Exactly how many lines in this material contain the string "toolbar"? Reply with the number alone.

SUPPLIED RECORDS Block Start

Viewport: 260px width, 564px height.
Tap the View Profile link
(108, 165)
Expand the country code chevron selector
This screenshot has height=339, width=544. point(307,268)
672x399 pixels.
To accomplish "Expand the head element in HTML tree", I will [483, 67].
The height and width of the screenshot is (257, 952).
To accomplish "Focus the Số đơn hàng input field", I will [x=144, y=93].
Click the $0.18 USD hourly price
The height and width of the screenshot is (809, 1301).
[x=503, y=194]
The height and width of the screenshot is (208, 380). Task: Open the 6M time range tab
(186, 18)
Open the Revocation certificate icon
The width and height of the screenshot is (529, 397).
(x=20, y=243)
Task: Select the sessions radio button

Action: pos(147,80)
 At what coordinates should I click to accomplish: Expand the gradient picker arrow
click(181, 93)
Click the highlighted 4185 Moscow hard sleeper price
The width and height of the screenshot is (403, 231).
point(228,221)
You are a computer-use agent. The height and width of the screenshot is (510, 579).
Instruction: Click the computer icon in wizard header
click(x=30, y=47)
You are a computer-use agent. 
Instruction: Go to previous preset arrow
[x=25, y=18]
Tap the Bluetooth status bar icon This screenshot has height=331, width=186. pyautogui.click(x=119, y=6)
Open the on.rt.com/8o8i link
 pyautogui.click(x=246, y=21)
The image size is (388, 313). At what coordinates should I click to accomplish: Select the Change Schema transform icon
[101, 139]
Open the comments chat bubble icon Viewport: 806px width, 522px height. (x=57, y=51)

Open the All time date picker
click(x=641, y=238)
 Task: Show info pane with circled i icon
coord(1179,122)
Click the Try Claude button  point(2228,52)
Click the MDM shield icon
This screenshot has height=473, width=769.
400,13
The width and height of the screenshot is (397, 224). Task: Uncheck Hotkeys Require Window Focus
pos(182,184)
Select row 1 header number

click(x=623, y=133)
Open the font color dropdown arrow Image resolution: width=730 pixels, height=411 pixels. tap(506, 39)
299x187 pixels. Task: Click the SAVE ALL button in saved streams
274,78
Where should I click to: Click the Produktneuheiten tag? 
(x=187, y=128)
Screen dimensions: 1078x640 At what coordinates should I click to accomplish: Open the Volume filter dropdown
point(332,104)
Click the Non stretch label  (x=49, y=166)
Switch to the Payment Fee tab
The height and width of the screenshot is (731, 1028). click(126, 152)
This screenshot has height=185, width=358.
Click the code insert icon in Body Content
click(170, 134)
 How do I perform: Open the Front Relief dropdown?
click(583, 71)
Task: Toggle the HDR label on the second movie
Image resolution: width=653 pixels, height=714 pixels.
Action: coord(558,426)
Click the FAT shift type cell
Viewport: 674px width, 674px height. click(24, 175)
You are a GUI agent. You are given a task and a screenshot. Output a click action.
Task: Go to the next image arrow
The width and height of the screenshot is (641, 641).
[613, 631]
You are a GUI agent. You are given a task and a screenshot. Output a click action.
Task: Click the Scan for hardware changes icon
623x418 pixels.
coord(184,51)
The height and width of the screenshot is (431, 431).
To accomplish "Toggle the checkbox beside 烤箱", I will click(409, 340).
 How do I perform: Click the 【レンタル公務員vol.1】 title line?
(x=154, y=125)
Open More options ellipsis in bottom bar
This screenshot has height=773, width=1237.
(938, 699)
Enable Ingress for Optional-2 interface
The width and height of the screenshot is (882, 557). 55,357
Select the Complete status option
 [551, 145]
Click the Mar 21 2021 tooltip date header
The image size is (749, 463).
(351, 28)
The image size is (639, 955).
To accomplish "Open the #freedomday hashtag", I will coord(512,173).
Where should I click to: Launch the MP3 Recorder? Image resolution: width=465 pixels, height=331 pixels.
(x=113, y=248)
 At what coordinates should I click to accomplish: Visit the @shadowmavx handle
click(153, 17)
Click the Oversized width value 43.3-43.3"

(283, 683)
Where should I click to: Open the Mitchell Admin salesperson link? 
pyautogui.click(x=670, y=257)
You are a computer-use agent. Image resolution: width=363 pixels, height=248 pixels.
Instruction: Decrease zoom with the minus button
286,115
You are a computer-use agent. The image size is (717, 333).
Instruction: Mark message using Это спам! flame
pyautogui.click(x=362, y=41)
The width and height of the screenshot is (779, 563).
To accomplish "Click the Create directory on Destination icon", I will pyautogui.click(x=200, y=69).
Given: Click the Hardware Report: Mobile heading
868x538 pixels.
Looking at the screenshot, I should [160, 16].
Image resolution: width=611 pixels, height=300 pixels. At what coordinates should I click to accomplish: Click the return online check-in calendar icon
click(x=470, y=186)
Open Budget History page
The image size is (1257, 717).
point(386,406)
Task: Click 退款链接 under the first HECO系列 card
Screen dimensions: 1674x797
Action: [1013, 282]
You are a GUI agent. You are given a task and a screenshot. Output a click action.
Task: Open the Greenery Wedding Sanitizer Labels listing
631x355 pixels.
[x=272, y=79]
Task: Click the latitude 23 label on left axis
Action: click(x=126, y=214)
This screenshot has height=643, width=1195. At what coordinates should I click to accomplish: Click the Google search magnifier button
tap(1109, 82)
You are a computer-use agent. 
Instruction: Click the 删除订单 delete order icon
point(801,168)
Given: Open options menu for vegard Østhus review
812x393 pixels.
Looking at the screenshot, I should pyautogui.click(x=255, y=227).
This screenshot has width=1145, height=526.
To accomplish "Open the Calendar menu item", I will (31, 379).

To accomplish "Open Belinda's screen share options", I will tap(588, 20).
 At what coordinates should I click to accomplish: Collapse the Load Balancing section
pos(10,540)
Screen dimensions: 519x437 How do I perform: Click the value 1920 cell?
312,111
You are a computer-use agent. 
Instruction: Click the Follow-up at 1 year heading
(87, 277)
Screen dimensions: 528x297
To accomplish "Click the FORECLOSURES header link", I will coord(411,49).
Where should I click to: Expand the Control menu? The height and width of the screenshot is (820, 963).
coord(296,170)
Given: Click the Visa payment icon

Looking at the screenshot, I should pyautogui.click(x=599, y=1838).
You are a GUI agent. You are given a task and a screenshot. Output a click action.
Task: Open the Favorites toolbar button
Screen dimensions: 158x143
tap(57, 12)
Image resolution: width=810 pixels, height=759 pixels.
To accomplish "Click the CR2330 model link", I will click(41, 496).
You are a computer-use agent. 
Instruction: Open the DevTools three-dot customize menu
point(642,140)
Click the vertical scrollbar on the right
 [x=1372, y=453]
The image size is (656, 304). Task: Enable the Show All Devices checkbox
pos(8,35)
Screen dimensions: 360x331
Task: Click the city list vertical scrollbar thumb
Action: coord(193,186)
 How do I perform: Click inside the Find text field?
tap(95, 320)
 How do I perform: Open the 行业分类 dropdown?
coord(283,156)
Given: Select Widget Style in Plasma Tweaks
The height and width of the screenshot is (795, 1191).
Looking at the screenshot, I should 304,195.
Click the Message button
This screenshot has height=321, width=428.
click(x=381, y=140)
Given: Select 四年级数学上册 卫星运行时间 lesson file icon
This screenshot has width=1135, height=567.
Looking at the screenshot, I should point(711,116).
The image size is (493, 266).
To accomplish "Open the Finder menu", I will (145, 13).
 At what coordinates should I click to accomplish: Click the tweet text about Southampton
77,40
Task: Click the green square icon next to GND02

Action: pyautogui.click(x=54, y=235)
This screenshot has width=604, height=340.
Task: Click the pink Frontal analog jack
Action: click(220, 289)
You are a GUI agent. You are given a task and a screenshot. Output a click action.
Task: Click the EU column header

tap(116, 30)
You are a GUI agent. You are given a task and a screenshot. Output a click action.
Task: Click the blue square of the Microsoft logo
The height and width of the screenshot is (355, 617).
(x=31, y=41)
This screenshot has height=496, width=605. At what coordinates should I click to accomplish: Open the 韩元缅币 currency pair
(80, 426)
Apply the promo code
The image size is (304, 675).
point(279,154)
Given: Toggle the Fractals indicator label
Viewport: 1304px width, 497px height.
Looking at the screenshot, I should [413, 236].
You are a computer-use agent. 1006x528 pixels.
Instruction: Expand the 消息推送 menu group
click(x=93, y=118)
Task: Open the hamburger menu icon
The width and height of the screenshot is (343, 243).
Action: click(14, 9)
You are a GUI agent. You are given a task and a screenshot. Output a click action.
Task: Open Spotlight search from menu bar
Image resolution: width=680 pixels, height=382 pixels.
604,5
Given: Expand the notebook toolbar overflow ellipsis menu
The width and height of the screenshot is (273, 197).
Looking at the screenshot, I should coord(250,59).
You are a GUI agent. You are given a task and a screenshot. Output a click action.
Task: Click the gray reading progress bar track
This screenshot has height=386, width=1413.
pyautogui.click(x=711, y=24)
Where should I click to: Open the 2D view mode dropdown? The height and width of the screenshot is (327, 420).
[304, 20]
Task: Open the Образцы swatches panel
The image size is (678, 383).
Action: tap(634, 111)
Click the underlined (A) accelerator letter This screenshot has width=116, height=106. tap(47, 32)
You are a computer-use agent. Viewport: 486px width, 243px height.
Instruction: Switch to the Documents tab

SUPPLIED RECORDS Block End

• RESPONSE TO THE TASK:
2